Plusieurs études scientifiques, dont celles de l’Inserm, admettent une présomption forte d’un lien de causalité entre l’exposition au chlordécone et le risque de survenue du cancer de la prostate. Les Antilles détiennent le record mondial de cancer de la prostate. La Martinique compte 227 nouveaux cas chaque année pour 100 000 hommes. Le chlordécone aurait aussi des effets néfastes sur le développement cognitif et moteur du nourrisson. Dès 1979, l’OMS le classait cancérigène possible.
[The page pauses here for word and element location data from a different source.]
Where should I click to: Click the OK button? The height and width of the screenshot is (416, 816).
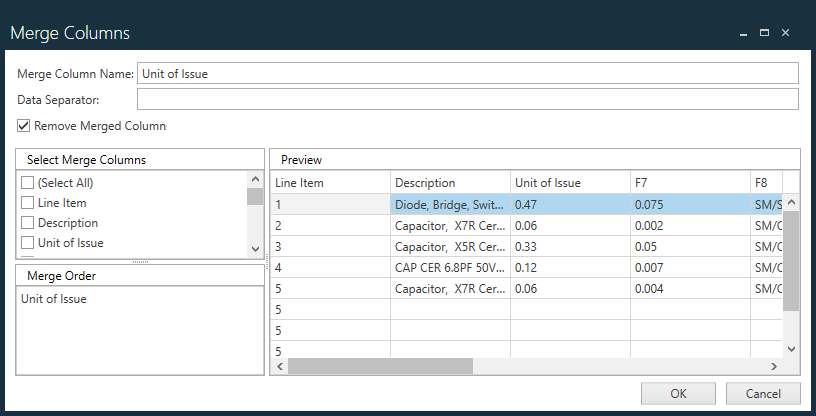tap(678, 393)
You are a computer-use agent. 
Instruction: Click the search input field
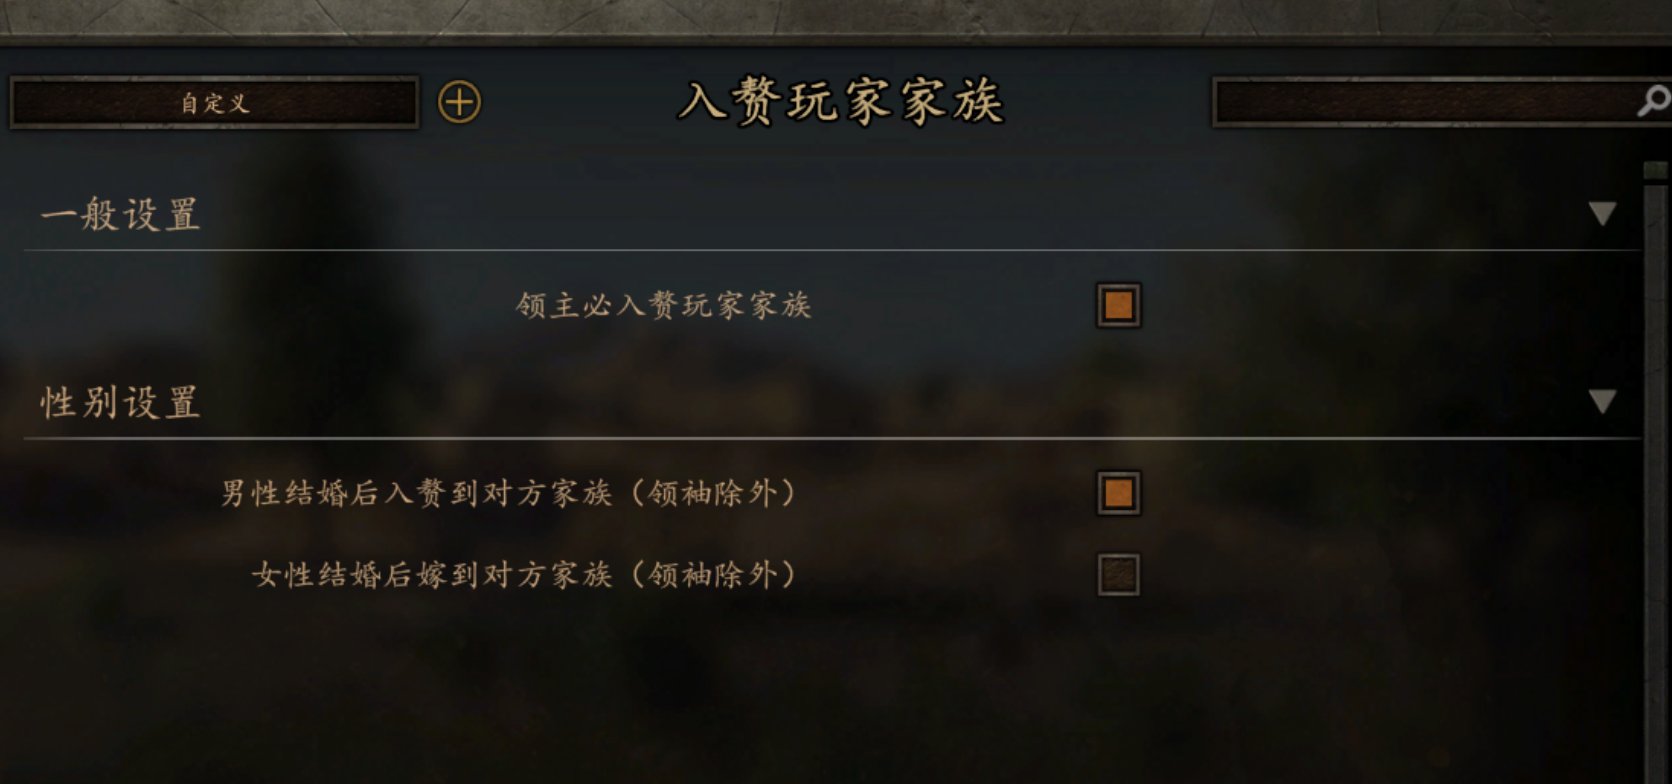point(1420,101)
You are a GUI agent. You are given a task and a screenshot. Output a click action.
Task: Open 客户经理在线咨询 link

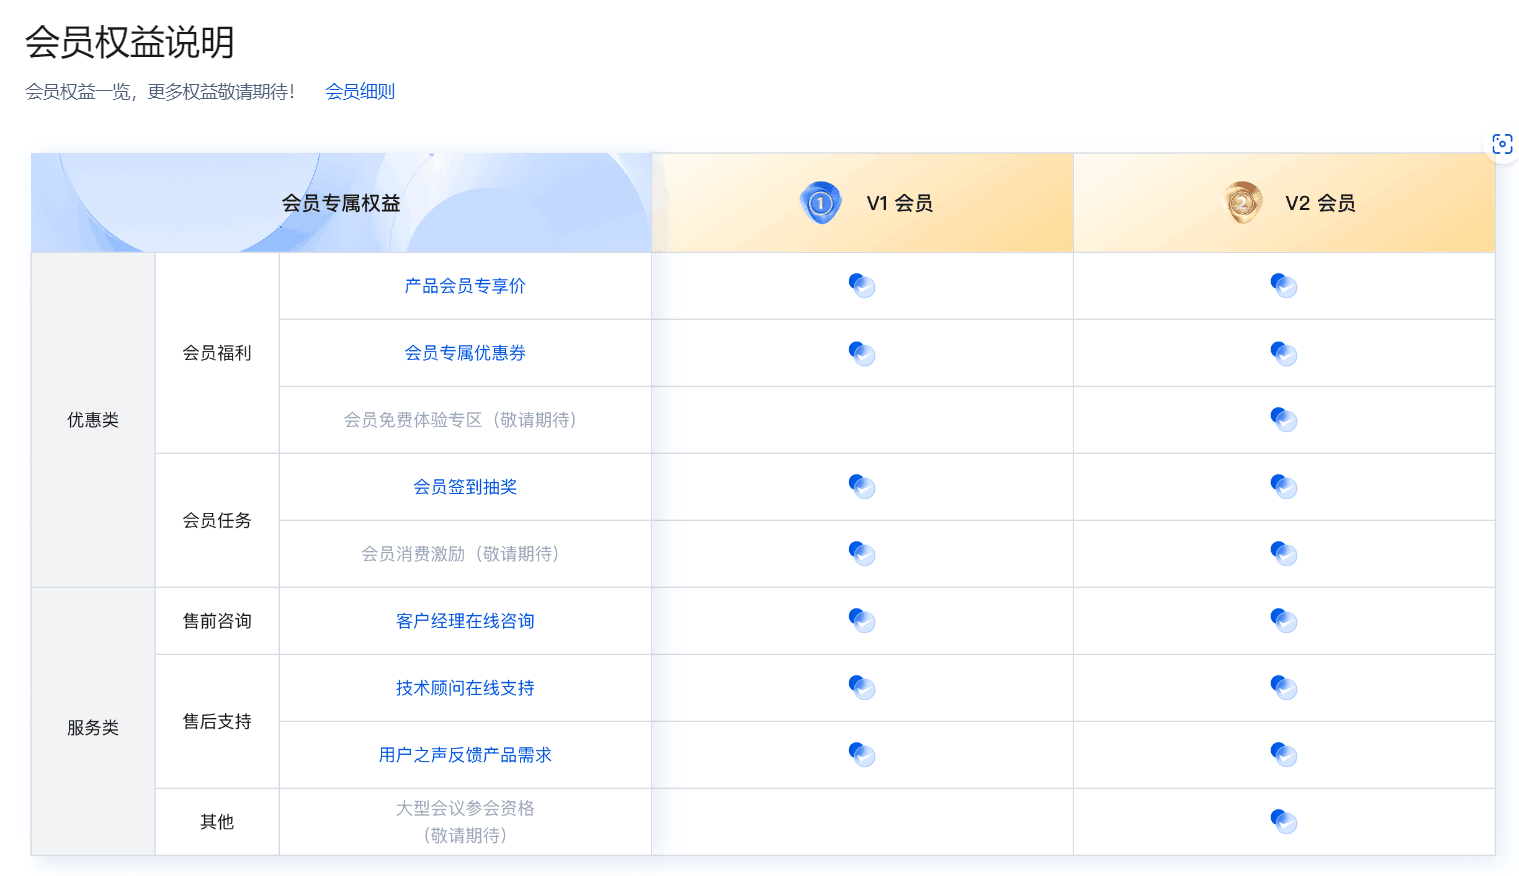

Sa dangerosité avait conduit à son bannissement des Etats-Unis en 1977. L’usine Hopewell en Virginie, ferme ses portes à la suite d’une contamination de ses ouvriers au chlordécone en 1975. En charge de la production du pesticide, les travailleurs au contact du produit ont subi des troubles neurologiques et testiculaires. En France l’interdiction du chlordécone n’arrive qu’en 1990. Deux dérogations consécutives des ministres de l’agriculture de l’époque ont permis son utilisation jusqu’en 1993.


L’or des Antilles


La banane est essentielle pour l’économie de la Guadeloupe et de la Martinique. Cette filiale produit 270 000 tonnes de bananes dont 70% sont commercialisées en France et 30% à l’export selon l’Union des Groupements de Producteurs de Bananes de Guadeloupe et Martinique (UGPBAN).


L’Etat en cause


En septembre 2018, le président Emmanuel Macron prenait position sur la responsabilité de l’Etat dans l’affaire du chlordécone lors d’une visite en Martinique : « L’Etat doit prendre sa part de responsabilité dans cette pollution et doit avancer dans le chemin de la réparation et des projets ». Trois ans plus tard, le 24 février 2021, le gouvernement annonce la mise en place d’un plan d’action de 2021 à 2027, contre la pollution provoquée par le chlordécone. Avec un budget de 92 millions d’euros, ce quatrième plan de prévention a pour objectif de réduire l’exposition des populations antillaises à ce pesticide.


L’utilisation du chlordécone pendant plus de vingt est un scandale que les antillais ne comptent pas laisser passer. Leur sol et leur santé ont été mis en danger par des décisions du gouvernement. Les associations antillaises se disent prêtent à amener l’affaire devant la Cour européenne si nécessaire.